We can reduce this to second order through the Fourier transform

The main idea here is that the Gamma factor satisfies a somewhat nice PDE

which is absent in the case for the classical gamma factor of $\pi^{-s/2}\Gamma(s/2)$

I forgot the hats on the $\Gamma[]$ in complex heat equation

$\hat \Omega$ just notates the F.T. of $\Omega$

John Zimmerman

13:45

In 1976, Newman showed that the Riemann hypothesis failed
for sufficiently large negative t. Combining this with de Bruijn’s
results, we conclude that there exists a real number
−∞ < Λ ≤
1
2
, now called the de Bruijn-Newman constant, such
that the Riemann hypothesis at time t is true if and only if t ≥ t0.
The classical Riemann hypothesis is then equivalent to the
assertion Λ ≤ 0. Newman then made the opposite conjecture
Λ ≥ 0; intuitively, if the (classical) Riemann hypothesis is true,
then it is only “barely so”: any deformation of the Riemann xi

Jakobian

14:52

@ThomasFinley There is no reason to obscure notation in this way. Sorry but I won't read this

Thomas Finley

@Jakobian ok, I understand. But the takeaway is: "A polynomial of degree n over an integral domain has atmost n roots" is a standard theorem, correct? Anyways, you helped me a great deal, though.

Jakobian

15:23

@ThomasFinley Its a standard theorem. Even more known is the one for fields. However, you can prove the one for the integral domains from the one for fields, for example.

Jayaraman adithya

can someone please answer my question math.stackexchange.com/q/4825370/942050

Jakobian

@Jayaramanadithya $\mu_B(x)\leq \inf\{s : p(x) < s\} = p(x)$

or say, take $s_n = p(x)+1/n$ then $p(x) < s_n$ so $\mu_B(x) \leq s_n$, and now since $s_n\to p(x)$ you obtain $\mu_B(x)\leq p(x)$

Jayaraman adithya

15:42

@Jakobian Thank you very much

Thomas Finley

16:19

@Jakobian thanks! I get it.

Semiclassical

16:35

@Obliv in quantum physics it's more often the spatial FT, since that's what defines the relation between position space and momentum space

in circuits you don't have space so you just see transforms w/r/t to time, but often that's the Laplace transform b/c you want to handle signals that start at some time 0

in electrodynamics you see both

the only annoying point is conventions. in physics, if you do both space and time FTs you get $$\begin{equation}
f(\mathbf{x},t) \propto\int_\mathbb{R}\int_{\mathbb{R}^3} e^{i(\mathbf k \cdot \mathbf x - \omega t)} \widehat f(\mathbf k,\omega)\ \mathrm d^3k\,\mathrm d\omega
\end{equation}$$

(technically this is the inverse FT---I'm grabbing from another source b/c i'm lazy)

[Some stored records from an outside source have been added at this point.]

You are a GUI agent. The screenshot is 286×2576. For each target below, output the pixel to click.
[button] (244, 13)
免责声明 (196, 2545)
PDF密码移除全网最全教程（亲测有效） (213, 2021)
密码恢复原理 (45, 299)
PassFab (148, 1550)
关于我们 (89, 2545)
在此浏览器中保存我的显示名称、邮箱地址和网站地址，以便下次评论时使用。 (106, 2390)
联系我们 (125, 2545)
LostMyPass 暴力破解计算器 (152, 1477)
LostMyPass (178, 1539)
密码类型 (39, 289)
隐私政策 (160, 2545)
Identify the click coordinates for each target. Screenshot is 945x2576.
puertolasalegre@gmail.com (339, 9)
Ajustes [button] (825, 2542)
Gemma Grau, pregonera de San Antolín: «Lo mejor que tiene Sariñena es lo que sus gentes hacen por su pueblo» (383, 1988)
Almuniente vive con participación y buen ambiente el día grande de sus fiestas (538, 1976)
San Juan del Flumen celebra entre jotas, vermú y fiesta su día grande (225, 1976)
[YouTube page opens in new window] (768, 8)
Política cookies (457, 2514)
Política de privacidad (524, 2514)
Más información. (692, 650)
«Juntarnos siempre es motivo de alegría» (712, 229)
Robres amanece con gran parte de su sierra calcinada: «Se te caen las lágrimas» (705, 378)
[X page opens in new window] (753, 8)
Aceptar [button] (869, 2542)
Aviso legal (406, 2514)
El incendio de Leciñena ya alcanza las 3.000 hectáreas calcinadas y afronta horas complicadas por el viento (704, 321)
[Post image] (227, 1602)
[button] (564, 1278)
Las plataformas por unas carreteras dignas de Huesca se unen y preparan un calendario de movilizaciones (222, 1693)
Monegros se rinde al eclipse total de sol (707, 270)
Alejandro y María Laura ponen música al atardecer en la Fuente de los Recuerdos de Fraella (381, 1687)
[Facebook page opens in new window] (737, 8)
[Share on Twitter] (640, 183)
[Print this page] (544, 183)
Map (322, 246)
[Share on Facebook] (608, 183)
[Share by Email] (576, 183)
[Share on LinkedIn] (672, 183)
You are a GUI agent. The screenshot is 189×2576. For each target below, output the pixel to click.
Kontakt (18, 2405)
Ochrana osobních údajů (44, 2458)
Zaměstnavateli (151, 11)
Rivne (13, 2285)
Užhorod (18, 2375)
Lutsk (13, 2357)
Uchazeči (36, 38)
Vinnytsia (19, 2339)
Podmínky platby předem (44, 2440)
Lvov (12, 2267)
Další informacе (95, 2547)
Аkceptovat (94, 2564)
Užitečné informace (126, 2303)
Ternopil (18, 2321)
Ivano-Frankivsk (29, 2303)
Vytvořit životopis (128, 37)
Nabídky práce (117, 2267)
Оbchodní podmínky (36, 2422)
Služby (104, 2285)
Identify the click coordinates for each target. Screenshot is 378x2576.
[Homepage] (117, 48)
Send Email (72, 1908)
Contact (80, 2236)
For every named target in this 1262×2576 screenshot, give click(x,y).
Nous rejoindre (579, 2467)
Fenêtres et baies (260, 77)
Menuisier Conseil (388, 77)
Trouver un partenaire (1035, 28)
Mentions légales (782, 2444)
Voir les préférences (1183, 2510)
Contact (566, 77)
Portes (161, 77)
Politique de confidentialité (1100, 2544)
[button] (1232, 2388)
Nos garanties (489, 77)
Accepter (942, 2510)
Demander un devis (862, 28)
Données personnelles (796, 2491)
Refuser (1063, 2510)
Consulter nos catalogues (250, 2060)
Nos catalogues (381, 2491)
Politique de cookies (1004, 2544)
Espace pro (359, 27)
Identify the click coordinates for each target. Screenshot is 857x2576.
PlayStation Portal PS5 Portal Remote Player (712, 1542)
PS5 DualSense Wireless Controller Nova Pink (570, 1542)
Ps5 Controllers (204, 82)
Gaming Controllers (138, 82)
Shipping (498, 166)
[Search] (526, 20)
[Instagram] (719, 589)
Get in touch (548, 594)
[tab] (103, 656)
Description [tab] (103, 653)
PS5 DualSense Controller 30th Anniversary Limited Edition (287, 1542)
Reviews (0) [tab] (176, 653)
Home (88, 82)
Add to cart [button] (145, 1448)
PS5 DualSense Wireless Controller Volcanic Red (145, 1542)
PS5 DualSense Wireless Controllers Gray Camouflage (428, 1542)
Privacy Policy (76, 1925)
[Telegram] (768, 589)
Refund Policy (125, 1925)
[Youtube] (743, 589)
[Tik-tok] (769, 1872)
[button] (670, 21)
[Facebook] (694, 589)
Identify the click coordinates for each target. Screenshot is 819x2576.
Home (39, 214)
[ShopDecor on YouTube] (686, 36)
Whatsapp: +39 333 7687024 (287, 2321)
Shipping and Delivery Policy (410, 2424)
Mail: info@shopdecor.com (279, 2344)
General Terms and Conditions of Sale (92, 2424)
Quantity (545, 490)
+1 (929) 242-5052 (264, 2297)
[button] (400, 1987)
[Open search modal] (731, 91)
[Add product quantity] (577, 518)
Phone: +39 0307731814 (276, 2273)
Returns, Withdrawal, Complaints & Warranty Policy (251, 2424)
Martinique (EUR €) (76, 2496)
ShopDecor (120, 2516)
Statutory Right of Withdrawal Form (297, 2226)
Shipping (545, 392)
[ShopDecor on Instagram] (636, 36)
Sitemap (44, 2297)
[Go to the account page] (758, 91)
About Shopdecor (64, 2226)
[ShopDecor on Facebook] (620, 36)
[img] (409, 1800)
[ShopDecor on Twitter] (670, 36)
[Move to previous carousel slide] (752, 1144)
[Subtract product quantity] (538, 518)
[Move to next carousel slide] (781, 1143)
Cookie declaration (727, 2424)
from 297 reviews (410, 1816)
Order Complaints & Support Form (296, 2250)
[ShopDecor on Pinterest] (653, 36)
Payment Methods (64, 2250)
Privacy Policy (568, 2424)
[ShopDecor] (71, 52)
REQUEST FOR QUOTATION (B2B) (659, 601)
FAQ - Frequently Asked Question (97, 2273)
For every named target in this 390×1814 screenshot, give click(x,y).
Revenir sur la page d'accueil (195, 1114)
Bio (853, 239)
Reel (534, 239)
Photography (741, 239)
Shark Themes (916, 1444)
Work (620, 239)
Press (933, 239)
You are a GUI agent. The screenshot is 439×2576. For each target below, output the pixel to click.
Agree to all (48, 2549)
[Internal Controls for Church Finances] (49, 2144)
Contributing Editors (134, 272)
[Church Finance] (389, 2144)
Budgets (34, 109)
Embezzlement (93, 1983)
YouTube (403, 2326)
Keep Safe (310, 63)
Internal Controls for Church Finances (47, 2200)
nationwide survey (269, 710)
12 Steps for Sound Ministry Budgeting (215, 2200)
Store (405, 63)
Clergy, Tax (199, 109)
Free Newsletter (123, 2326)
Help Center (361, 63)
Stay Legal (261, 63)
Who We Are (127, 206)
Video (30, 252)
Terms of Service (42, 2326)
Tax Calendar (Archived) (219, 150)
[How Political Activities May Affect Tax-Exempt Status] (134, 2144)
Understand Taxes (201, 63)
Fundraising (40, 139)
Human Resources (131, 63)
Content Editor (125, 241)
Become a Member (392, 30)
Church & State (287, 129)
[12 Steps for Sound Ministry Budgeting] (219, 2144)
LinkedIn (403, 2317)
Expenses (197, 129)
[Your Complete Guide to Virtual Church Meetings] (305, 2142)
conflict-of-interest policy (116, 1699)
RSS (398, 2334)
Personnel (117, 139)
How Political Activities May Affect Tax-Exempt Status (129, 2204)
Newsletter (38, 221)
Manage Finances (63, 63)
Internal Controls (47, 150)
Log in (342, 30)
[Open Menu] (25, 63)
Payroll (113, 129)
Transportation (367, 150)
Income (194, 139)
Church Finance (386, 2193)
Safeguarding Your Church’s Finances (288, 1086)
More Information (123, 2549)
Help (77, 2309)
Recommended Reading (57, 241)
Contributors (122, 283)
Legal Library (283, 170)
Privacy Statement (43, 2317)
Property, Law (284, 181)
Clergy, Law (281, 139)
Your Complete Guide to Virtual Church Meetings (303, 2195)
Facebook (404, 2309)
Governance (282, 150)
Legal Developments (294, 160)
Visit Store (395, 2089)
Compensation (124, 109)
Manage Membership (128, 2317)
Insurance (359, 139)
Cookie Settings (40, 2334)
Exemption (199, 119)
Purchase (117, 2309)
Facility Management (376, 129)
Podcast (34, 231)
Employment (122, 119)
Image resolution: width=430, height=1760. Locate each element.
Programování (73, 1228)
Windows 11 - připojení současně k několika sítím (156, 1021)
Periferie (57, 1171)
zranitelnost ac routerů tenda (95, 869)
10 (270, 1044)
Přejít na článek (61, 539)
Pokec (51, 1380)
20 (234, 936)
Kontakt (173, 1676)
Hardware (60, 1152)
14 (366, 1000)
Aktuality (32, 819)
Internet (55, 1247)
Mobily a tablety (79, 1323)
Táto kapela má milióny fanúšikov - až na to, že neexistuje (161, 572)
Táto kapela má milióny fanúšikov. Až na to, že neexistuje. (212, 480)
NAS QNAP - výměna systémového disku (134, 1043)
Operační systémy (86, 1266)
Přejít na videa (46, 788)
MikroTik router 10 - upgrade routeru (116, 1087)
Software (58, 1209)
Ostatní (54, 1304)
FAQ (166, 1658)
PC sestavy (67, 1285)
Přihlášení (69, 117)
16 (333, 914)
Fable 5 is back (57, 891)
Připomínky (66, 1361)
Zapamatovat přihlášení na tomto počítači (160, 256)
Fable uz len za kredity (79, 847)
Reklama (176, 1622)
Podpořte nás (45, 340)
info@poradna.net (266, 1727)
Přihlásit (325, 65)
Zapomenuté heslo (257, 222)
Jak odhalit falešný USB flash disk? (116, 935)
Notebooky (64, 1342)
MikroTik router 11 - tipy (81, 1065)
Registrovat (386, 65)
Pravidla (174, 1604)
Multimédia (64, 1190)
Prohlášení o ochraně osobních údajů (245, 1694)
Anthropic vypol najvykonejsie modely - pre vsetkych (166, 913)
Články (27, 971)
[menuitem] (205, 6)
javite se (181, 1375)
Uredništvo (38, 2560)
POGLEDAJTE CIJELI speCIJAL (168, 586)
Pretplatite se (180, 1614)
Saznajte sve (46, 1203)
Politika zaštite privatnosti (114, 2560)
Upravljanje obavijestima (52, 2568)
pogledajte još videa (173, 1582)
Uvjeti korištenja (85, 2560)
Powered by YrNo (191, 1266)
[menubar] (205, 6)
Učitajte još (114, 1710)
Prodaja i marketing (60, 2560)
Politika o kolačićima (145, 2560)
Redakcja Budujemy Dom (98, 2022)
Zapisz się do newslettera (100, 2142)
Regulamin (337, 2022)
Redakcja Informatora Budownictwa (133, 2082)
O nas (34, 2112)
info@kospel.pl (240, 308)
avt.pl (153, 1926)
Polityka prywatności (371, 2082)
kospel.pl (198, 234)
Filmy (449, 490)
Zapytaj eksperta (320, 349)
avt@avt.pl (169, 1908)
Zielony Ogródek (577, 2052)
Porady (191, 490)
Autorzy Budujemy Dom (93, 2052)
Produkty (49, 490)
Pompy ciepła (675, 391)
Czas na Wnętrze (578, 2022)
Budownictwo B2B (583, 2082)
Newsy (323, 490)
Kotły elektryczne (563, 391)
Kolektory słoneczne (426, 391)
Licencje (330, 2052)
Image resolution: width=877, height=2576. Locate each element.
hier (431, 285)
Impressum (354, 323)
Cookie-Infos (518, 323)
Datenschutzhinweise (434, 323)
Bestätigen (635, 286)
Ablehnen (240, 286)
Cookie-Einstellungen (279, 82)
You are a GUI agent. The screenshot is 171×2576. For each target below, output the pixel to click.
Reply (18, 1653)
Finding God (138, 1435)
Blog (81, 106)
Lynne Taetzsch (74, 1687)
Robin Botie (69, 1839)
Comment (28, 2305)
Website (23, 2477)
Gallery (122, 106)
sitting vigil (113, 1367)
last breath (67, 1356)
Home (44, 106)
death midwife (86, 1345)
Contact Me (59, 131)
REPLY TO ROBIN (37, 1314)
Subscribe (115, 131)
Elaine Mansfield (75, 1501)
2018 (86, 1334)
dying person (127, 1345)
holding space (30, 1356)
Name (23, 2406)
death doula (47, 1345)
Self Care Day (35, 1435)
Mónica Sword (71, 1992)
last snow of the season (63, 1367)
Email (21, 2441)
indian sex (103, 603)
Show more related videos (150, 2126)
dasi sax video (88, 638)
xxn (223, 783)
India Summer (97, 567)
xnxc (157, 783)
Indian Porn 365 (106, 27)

main thing to notice is that the space variables transform with one sign in the exponent while the time variable transforms with the opposite sign

which makes sense on physics grounds, b/c said exponent (the phase) has level curves of the form $\mathbf{k}\cdot \mathbf{x}-\omega t=$ const

eh, that explanation isn't as helpful as i want it to be. mostly just focus on the different conventions

you also see physicists often getting lazy and writing $f(\mathbf{k},\omega)$ as tho $f$ is the same function

usually i don't mind that kind of lazy physics convention, but for FTs i really do prefer to keep them separate

honestly the spatial FT is easier for me to make sense of in most contexts, if only b/c the temporal FT brings up the question of what a negative frequency means

Thomas Finley

17:13

0

Q: Let $R$ be a ring and $P$ be an ideal containing an ideal $I$ of $R.$ Show that $P$ is a maximal ideal of $R$ iff $P/I$ is a maximal ideal of $R/I.$

Let $R$ be a ring and $P$ be an ideal containing an ideal $I$ of $R.$ Show that $P$ is a maximal ideal of $R$ iff $P/I$ is a maximal ideal of $R/I.$ My attempt so far is as follows: Let $P/I$ be a maximal ideal of $R/I$ then, let $U$ be a ideal of $R$ such that $P\subseteq U\subseteq R.$ This mea...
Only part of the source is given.